Stored data

::::::::

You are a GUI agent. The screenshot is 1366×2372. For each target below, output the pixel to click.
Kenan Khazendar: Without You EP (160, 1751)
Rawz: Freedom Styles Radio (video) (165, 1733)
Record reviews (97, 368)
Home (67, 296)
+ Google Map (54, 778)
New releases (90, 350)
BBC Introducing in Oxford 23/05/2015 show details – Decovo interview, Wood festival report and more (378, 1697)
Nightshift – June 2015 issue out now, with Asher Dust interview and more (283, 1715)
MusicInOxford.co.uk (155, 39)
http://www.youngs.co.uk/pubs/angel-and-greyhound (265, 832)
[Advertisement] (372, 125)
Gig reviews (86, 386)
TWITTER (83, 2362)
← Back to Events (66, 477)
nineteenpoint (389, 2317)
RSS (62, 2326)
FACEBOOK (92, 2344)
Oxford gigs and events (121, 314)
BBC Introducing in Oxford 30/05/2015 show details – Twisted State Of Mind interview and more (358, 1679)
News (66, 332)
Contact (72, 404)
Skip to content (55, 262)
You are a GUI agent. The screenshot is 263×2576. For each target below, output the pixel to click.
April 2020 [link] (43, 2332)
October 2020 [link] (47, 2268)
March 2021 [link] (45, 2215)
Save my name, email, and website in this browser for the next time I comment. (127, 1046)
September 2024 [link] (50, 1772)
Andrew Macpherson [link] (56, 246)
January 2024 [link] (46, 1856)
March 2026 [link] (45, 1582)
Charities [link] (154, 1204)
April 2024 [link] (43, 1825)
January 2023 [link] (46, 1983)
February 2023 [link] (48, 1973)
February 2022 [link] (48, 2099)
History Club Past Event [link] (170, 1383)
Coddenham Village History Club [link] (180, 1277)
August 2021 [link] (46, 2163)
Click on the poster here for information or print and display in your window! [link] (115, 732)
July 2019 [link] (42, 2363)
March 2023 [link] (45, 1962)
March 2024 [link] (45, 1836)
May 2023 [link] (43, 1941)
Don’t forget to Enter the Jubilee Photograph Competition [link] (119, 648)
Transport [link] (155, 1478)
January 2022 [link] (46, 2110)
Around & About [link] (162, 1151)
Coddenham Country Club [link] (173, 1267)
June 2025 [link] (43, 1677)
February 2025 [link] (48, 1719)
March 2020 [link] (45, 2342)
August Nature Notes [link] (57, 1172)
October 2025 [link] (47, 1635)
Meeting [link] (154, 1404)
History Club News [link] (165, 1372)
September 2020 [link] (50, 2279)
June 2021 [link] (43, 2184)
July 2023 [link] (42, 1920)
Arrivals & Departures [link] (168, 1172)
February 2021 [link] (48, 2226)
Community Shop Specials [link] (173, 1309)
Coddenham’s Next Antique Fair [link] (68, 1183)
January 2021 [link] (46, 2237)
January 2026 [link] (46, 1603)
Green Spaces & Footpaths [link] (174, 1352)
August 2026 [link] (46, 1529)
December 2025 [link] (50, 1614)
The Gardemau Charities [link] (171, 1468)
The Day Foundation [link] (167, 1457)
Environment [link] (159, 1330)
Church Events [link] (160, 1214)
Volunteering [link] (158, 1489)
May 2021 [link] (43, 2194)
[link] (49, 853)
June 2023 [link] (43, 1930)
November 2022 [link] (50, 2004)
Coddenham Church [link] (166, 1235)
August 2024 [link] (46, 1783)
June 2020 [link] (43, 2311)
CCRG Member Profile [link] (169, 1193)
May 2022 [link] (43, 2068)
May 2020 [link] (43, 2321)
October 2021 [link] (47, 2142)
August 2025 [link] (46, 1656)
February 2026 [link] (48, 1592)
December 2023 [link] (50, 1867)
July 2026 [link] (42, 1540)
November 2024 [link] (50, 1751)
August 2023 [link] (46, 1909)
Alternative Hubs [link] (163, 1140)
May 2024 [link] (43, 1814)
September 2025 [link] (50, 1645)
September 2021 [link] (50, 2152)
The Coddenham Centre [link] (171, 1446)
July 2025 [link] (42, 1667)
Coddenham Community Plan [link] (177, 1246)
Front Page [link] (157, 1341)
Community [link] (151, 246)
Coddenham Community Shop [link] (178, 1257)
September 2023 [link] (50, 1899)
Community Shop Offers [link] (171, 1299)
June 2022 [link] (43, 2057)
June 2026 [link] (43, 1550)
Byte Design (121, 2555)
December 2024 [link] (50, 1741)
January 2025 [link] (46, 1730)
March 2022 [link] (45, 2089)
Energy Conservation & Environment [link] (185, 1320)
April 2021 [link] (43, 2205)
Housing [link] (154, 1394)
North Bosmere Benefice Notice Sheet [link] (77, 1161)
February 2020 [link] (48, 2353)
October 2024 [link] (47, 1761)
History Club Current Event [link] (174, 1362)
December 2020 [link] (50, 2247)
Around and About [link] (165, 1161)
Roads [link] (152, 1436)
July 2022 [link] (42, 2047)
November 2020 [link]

::::::::

§ **Exercise**
Return only the exact lines from the opening of the records through the line that contains "MusicInOxford.co.uk (155, 39)", both included.

§ **Result of the exercise**
You are a GUI agent. The screenshot is 1366×2372. For each target below, output the pixel to click.
Kenan Khazendar: Without You EP (160, 1751)
Rawz: Freedom Styles Radio (video) (165, 1733)
Record reviews (97, 368)
Home (67, 296)
+ Google Map (54, 778)
New releases (90, 350)
BBC Introducing in Oxford 23/05/2015 show details – Decovo interview, Wood festival report and more (378, 1697)
Nightshift – June 2015 issue out now, with Asher Dust interview and more (283, 1715)
MusicInOxford.co.uk (155, 39)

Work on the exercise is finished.